Heck. You'd even take the scrawny kid with the motor skills of a tree stump if things got desperate enough.
That kid was me, and I had the dream, too, even if for me it was more along the lines of an hallucination. We were all gonna be playing in Yankee Stadium someday, in Fenway or Wrigley or Tiger Stadium. We were all gonna hit the walk-off home run that won the World Series. We were Mickey Mantle, Johnny Bench, Roberto Clemente, Frank Robinson.
Baseball was the American game, and we were American boys. That was the name of that tune.
And now?
Now it's a global world, not just an American one, no matter how delusional our leaders have become in their pining for an unrecoverable past. And so what happened last night in Pittsburgh was as inevitable as it was wonderful.
What happened, in the second inning, was Pirates' manager Clint Hurdle pulled a double switch. And he put a guy at second base who'd never played in a major-league game.
His name was Gift Ngoepe. He'd spent 8 1/2 years riding buses in the minors, chasing a dream that seemed to recede with every trip from Nowhere to Unknown. And he was from South Africa.

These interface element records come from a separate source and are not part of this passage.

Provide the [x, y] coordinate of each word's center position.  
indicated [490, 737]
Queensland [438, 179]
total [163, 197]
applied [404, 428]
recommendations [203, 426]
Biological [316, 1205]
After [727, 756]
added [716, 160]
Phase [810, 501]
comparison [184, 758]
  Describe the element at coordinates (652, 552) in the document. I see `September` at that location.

Which meant that when Gift Ngoepe stepped to the plate, it wasn't just his first major league at-bat. It was the first major league at-bat for any African in the history of the game.
You know what happened next. You saw it in the back of your mind a million times as a kid.
In his first at-bat, the first African ever to play in a major league game got a base hit.
Later he drew a walk.
Later he turned a crucial double play, and the Pirates beat the defending World Series champion Cubs 6-5.
The dream lives. And, gloriously, it lives everywhere now.